→ **What you need to do**:
Locate each line in the material below that holds the string "Instruction" and copy those lines out in full.

--- START ---

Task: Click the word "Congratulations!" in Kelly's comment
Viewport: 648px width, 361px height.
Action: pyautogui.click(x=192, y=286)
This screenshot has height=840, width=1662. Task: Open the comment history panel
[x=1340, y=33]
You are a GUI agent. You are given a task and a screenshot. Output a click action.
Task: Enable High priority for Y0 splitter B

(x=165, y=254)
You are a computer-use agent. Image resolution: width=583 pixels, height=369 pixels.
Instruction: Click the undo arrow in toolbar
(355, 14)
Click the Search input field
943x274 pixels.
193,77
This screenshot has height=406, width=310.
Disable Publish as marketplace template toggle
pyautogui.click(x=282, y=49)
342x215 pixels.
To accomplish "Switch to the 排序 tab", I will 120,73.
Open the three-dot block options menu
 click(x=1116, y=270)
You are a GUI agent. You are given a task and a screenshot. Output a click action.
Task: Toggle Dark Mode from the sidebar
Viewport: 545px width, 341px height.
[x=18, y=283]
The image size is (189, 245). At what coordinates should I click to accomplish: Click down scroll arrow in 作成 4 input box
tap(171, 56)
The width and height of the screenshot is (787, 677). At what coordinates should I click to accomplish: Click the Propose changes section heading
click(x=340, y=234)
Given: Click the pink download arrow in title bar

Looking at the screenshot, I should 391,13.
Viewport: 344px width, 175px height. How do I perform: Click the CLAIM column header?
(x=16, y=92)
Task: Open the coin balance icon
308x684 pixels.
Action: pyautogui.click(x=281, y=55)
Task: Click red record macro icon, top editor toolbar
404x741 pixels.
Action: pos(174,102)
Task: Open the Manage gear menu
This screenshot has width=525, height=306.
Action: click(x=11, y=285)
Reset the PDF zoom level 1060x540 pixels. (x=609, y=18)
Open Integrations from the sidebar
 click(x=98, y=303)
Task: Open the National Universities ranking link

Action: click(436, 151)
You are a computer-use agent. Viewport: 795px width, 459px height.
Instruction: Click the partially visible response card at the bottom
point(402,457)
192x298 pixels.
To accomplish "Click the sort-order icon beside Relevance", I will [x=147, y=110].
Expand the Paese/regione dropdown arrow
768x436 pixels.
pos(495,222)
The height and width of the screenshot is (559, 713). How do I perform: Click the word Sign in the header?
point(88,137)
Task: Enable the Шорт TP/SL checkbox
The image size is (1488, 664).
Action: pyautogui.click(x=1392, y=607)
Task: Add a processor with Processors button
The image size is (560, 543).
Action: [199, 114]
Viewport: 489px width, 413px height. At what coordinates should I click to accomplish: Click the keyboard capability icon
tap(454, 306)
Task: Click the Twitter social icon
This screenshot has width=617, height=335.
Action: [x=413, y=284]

--- END ---

→ **Result**:
Instruction: Click the undo arrow in toolbar
Instruction: Click the partially visible response card at the bottom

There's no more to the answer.